Currently part of the highly troubled Pulaski County Special School District, Jacksonville High School may experience more autonomy in its future, as residents in Jacksonville voted to separate from the district in order to form a unitary and autonomous Jacksonville school district. Previously, the district's involvement in a desegregation lawsuit hindered progress to this end, but a judge has since ruled that the district and other districts involved in the initial lawsuit are released from desegregation penalties.
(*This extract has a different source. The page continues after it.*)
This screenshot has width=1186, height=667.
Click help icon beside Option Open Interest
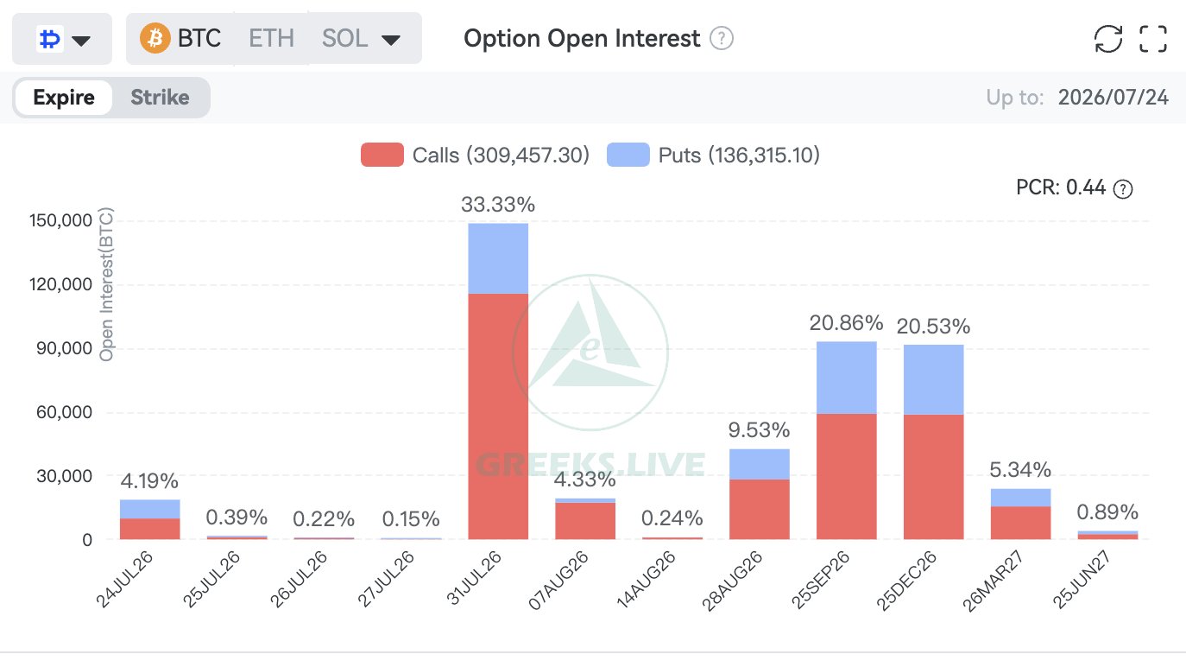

The new Jacksonville North Pulaski School District is expected to be full force by the 2016–2017 school year.

== Athletics ==
In 2013, the boys and girls basketball teams each won the 5A classification state basketball championship.

Home football games are played at Jan Crow Stadium located on the campus, which is named for the former team doctor.].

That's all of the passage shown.